*** Opening of THE RECORDS ***

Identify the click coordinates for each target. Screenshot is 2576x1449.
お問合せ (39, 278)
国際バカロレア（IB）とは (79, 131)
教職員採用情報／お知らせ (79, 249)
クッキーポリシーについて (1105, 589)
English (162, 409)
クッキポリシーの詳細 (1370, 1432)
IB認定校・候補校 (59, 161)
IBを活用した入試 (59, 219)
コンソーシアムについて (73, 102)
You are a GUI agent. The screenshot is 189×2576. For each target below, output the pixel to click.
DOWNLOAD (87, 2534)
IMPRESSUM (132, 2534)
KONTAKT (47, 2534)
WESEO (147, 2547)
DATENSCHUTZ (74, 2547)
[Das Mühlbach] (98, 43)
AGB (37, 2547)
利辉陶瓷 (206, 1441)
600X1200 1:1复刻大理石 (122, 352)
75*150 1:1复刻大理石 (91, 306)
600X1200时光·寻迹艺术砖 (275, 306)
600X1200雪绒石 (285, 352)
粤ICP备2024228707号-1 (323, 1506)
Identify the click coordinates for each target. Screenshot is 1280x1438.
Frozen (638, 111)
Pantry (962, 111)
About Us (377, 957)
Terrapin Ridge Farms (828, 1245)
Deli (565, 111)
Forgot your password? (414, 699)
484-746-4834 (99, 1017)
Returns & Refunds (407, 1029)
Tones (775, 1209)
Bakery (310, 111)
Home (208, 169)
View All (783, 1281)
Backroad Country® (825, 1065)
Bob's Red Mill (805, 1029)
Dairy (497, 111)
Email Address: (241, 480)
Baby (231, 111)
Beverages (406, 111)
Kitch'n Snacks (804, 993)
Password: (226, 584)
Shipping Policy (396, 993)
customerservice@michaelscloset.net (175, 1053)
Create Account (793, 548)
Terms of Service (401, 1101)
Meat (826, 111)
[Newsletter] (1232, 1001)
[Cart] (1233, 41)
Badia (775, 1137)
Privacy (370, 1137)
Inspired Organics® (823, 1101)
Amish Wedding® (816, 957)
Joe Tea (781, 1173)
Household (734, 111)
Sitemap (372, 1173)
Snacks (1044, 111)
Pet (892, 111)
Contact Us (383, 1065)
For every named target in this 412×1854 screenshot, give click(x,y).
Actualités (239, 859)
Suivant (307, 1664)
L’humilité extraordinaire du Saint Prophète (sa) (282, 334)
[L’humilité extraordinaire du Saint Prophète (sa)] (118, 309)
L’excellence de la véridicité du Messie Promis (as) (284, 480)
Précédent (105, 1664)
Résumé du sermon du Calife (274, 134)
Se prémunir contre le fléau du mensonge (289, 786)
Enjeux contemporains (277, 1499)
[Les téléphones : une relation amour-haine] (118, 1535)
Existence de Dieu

*** Close of THE RECORDS ***

-- ABOUT THIS EXERCISE --
Nothing should be left out when the listing is retyped exactly.

-- COMPLETED EXERCISE --
Identify the click coordinates for each target. Screenshot is 2576x1449.
お問合せ (39, 278)
国際バカロレア（IB）とは (79, 131)
教職員採用情報／お知らせ (79, 249)
クッキーポリシーについて (1105, 589)
English (162, 409)
クッキポリシーの詳細 (1370, 1432)
IB認定校・候補校 (59, 161)
IBを活用した入試 (59, 219)
コンソーシアムについて (73, 102)
You are a GUI agent. The screenshot is 189×2576. For each target below, output the pixel to click.
DOWNLOAD (87, 2534)
IMPRESSUM (132, 2534)
KONTAKT (47, 2534)
WESEO (147, 2547)
DATENSCHUTZ (74, 2547)
[Das Mühlbach] (98, 43)
AGB (37, 2547)
利辉陶瓷 (206, 1441)
600X1200 1:1复刻大理石 (122, 352)
75*150 1:1复刻大理石 (91, 306)
600X1200时光·寻迹艺术砖 (275, 306)
600X1200雪绒石 (285, 352)
粤ICP备2024228707号-1 (323, 1506)
Identify the click coordinates for each target. Screenshot is 1280x1438.
Frozen (638, 111)
Pantry (962, 111)
About Us (377, 957)
Terrapin Ridge Farms (828, 1245)
Deli (565, 111)
Forgot your password? (414, 699)
484-746-4834 (99, 1017)
Returns & Refunds (407, 1029)
Tones (775, 1209)
Bakery (310, 111)
Home (208, 169)
View All (783, 1281)
Backroad Country® (825, 1065)
Bob's Red Mill (805, 1029)
Dairy (497, 111)
Email Address: (241, 480)
Baby (231, 111)
Beverages (406, 111)
Kitch'n Snacks (804, 993)
Password: (226, 584)
Shipping Policy (396, 993)
customerservice@michaelscloset.net (175, 1053)
Create Account (793, 548)
Terms of Service (401, 1101)
Meat (826, 111)
[Newsletter] (1232, 1001)
[Cart] (1233, 41)
Badia (775, 1137)
Privacy (370, 1137)
Inspired Organics® (823, 1101)
Amish Wedding® (816, 957)
Joe Tea (781, 1173)
Household (734, 111)
Sitemap (372, 1173)
Snacks (1044, 111)
Pet (892, 111)
Contact Us (383, 1065)
For every named target in this 412×1854 screenshot, give click(x,y).
Actualités (239, 859)
Suivant (307, 1664)
L’humilité extraordinaire du Saint Prophète (sa) (282, 334)
[L’humilité extraordinaire du Saint Prophète (sa)] (118, 309)
L’excellence de la véridicité du Messie Promis (as) (284, 480)
Précédent (105, 1664)
Résumé du sermon du Calife (274, 134)
Se prémunir contre le fléau du mensonge (289, 786)
Enjeux contemporains (277, 1499)
[Les téléphones : une relation amour-haine] (118, 1535)
Existence de Dieu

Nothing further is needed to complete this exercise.